Attaining Africa’s development objectives - as framed by the 2030 Agenda for Sustainable Development, and the continent’s wider development blueprint, Agenda 2063 – requires closing huge investment gaps urgently in key sectors such as agriculture, water, energy, transport, and landscape and ecosystems. These sectors are very sensitive to climate change impacts. Over the next decade, Africa will require an annual investment of up to USD 170 billion for long-lasting infrastructure (such as roads, dams, irrigation systems, and power stations) in order to close the continent's massive infrastructure services gap.
In 2012, the continent's Heads of State and Government endorsed the Programme for Infrastructure Development in Africa (PIDA), an ambitious long-term plan to close Africa's infrastructure divide. There are over 400 PIDA initiatives, including 54 energy (hydropower plants and interconnectors) and 236 transportation projects. Against a changing and an uncertain future climate, it is important to ensure that these investments withstand the climate of today and tomorrow, provide services, and generate a return on investment. Incorporating climate resilience in these infrastructure projects is essential and urgent for Africa to build resilience and protect the trillions of dollars required to close the continent's enormous infrastructure gaps.
Further more, in 2015, results from a report jointly carried out by the World Bank and United Nations Economic Commission for Africa on ‘Enhancing the Climate Resilience of Africa’s Infrastructure’ (ECRAI) revealed that in the driest climate scenarios, losses of hydropower revenues anywhere between 5 and 60 percent (depending on the basin) and increases in consumer expenditure for energy up to 3 times the corresponding baseline values. In the wettest climate scenarios, business-as-usual infrastructure development could lead to foregone revenues in the range of 15 to 130 percent of the baseline.
Here's a video that explains more about the AFRIRES facility.

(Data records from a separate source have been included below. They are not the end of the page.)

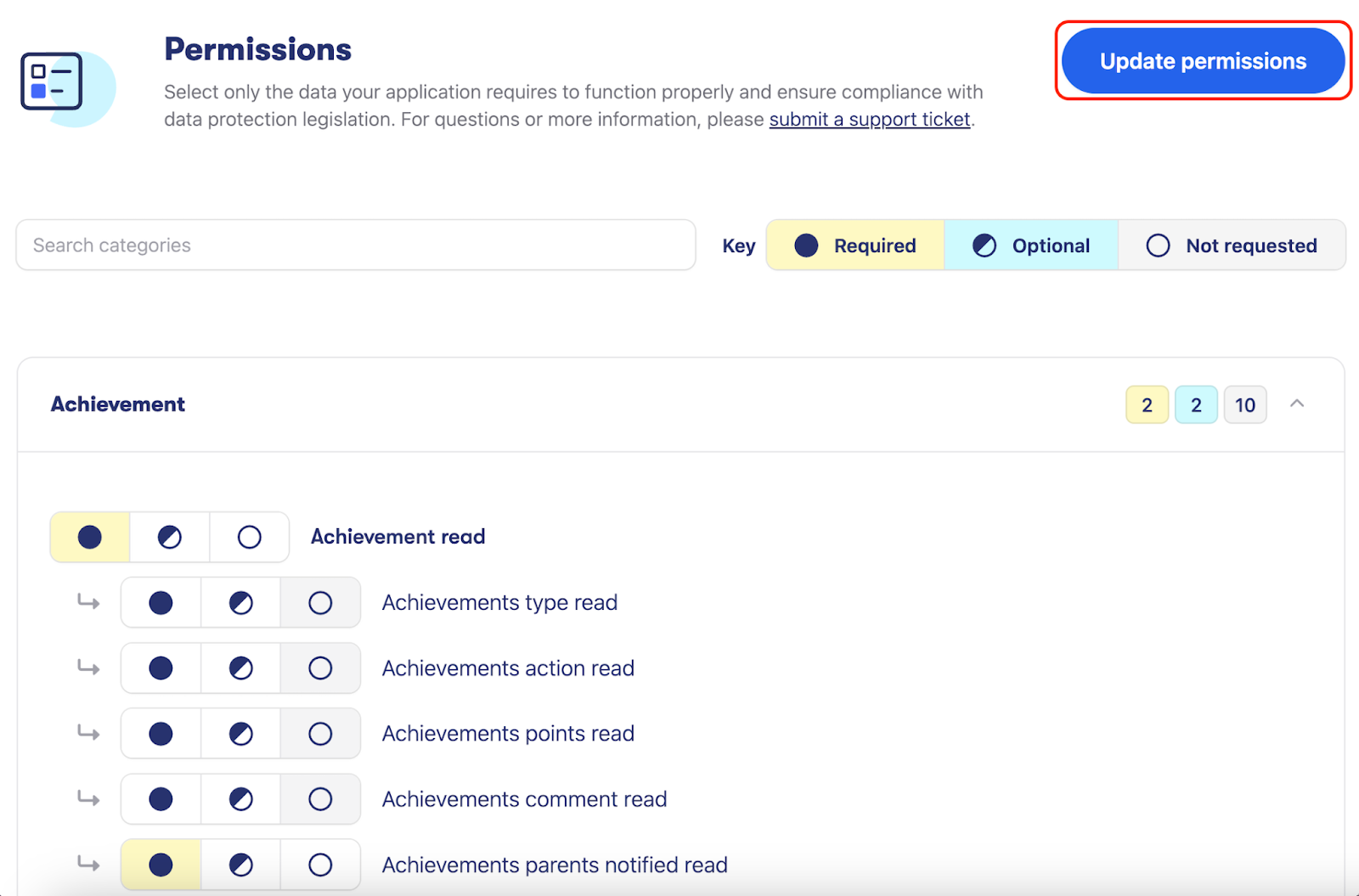Set Achievements points read to Not requested

[320, 734]
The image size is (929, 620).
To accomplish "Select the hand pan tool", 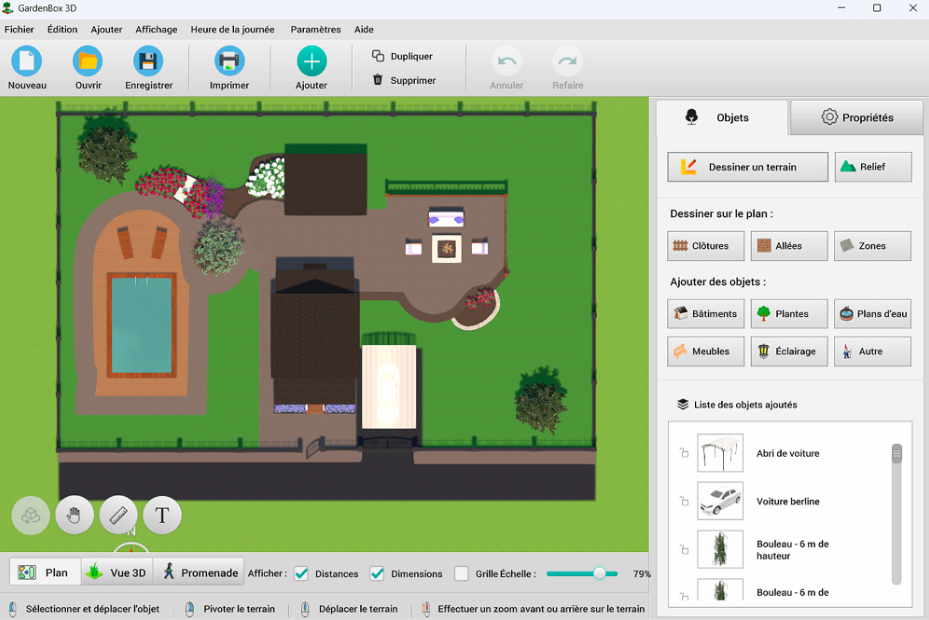I will tap(75, 516).
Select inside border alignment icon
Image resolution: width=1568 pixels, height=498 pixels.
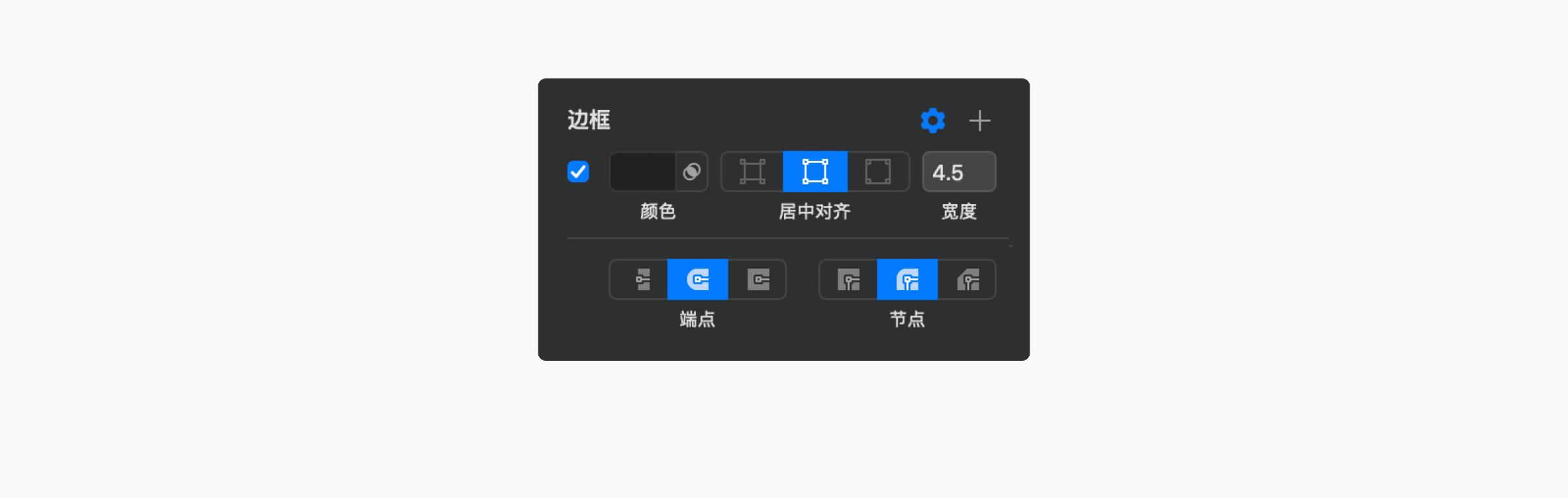[752, 171]
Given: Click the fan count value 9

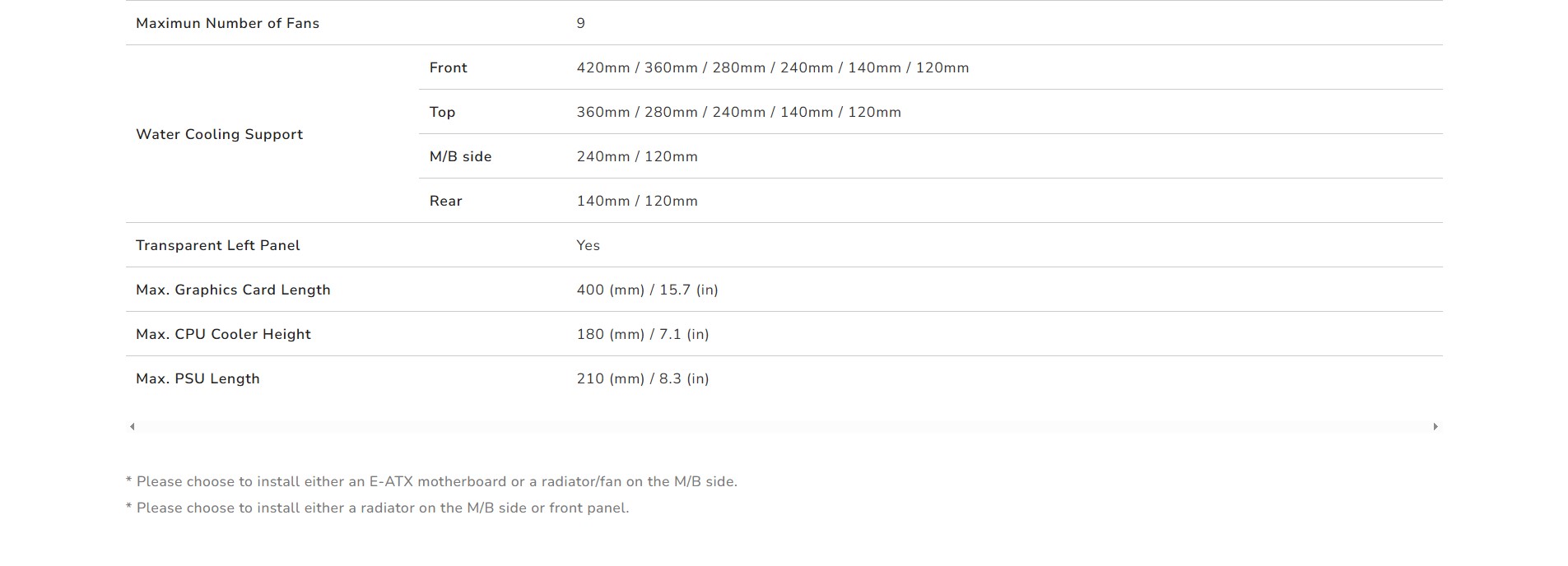Looking at the screenshot, I should click(x=580, y=23).
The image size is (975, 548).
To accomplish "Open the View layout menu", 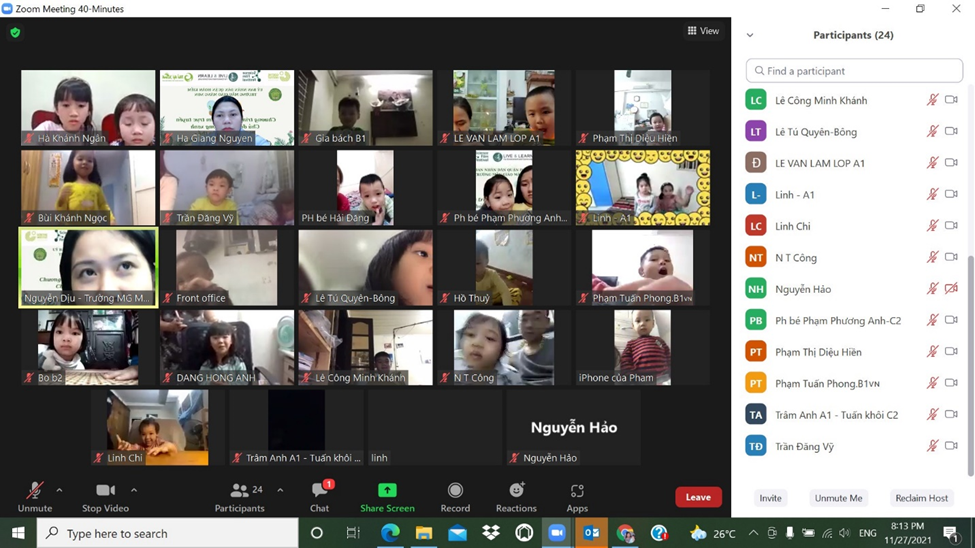I will [703, 31].
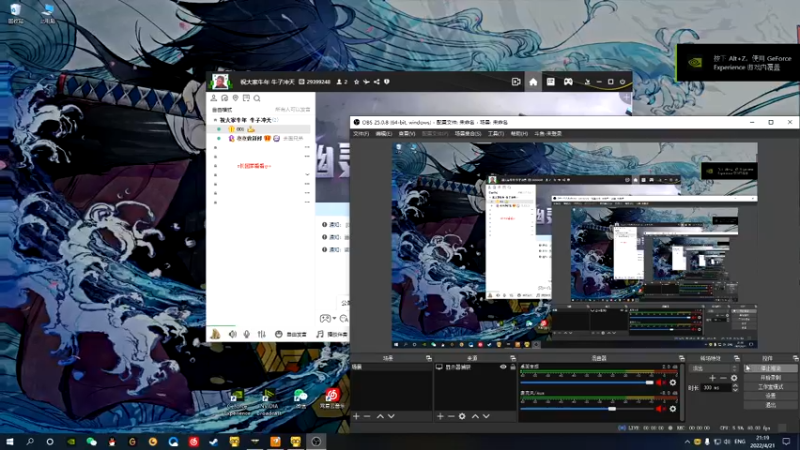Viewport: 800px width, 450px height.
Task: Toggle eye visibility of display capture source
Action: 505,368
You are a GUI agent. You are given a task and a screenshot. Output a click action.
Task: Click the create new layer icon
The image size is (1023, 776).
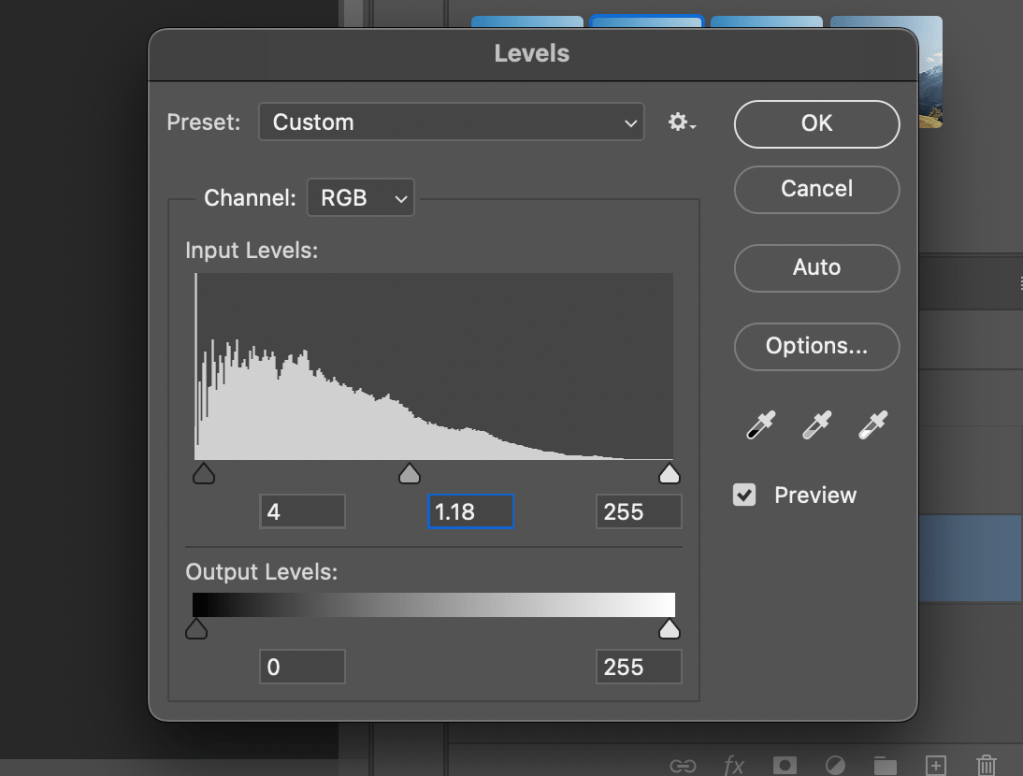[935, 765]
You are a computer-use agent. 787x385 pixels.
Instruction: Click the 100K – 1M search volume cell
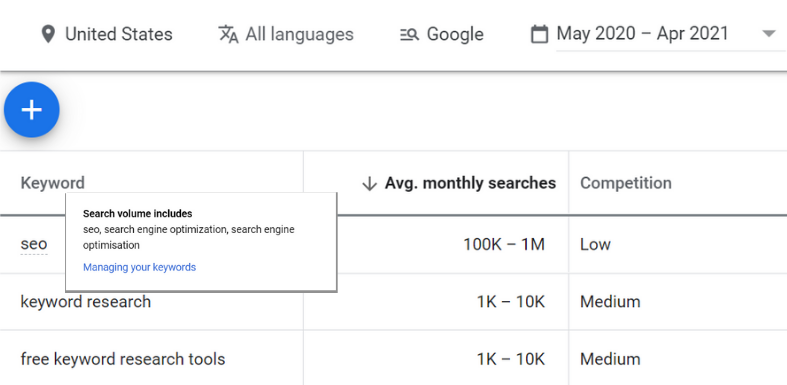point(504,244)
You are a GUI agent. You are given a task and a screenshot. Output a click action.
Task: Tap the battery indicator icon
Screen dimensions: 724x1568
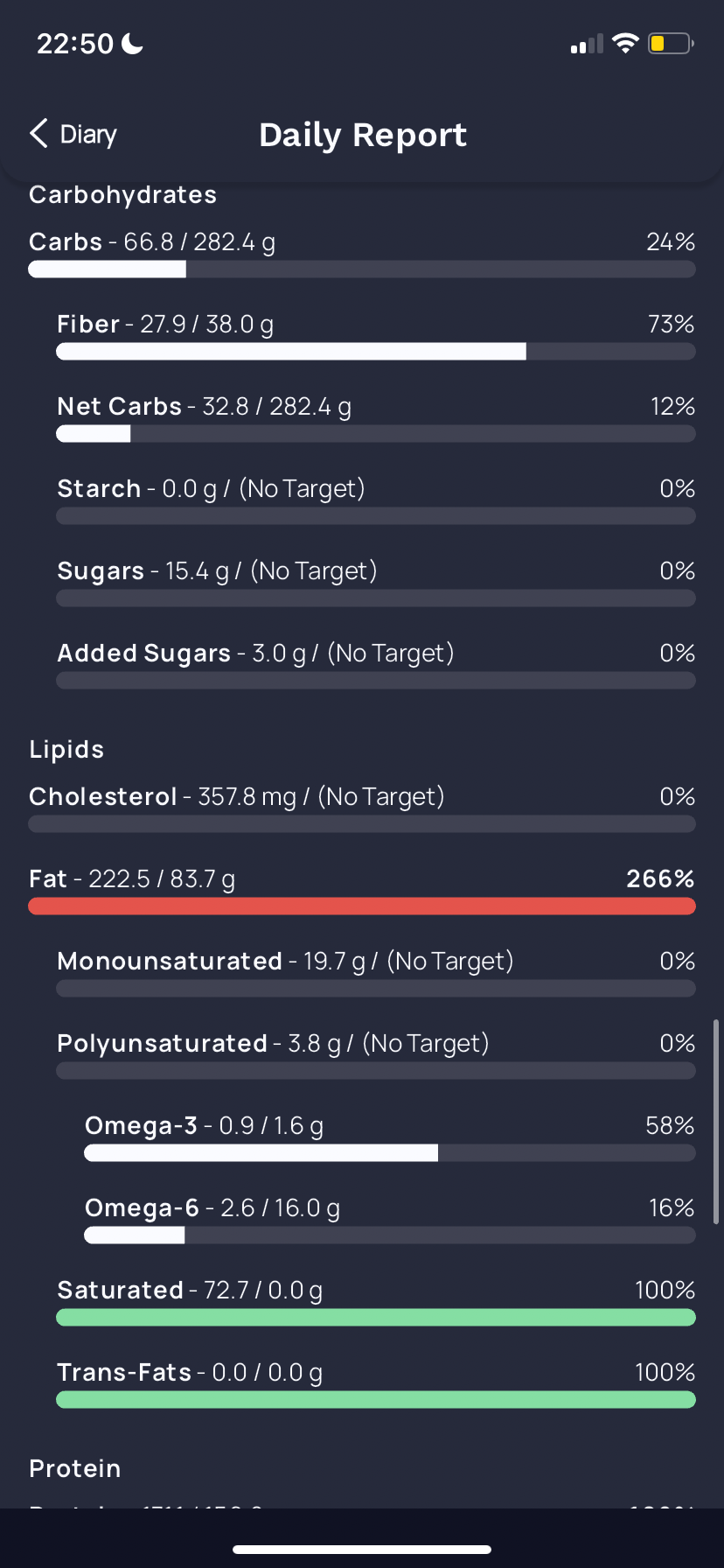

This is why the African Union Commission (AUC), the United Nations Economic Commission for Africa (ECA), the World Bank and the African Development Bank have teamed up to establish the Africa Climate Resilient Investment Facility (AFRI-RES), with initial funding form the Nordic Development Fund (NDF). The initiative brings to bear the comparative strengths of each of the partners to integrate long term climate resilience in investments in climate sensitive sectors, including water, infrastructure, energy and agriculture under four components of project-level support; training, advocacy, dissemination and communication of lessons-learned to enhance public and private sector understanding of climate risks; guidelines, standards and compendium of good practice; and a knowledge portal.